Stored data
————

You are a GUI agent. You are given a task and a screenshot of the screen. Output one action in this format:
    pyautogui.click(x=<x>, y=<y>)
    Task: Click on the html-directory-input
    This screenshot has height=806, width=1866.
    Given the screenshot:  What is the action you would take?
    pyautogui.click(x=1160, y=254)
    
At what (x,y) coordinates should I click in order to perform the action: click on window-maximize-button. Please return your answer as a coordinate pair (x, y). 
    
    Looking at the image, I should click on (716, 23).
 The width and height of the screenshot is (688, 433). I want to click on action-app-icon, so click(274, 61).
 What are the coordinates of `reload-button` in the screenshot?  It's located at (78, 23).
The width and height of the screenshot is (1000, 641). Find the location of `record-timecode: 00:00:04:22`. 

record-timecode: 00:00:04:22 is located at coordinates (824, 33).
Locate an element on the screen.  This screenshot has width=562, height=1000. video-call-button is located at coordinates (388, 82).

————

Render the lines starting with the line that contains "The width and height of the screenshot is (1000, 641)." and going on through the line that contains "record-timecode: 00:00:04:22 is" as a JSON list of strings, with one string per line and blank lines omitted.

→ Your response:
[
  "The width and height of the screenshot is (1000, 641). Find the location of `record-timecode: 00:00:04:22`. ",
  "record-timecode: 00:00:04:22 is located at coordinates (824, 33)."
]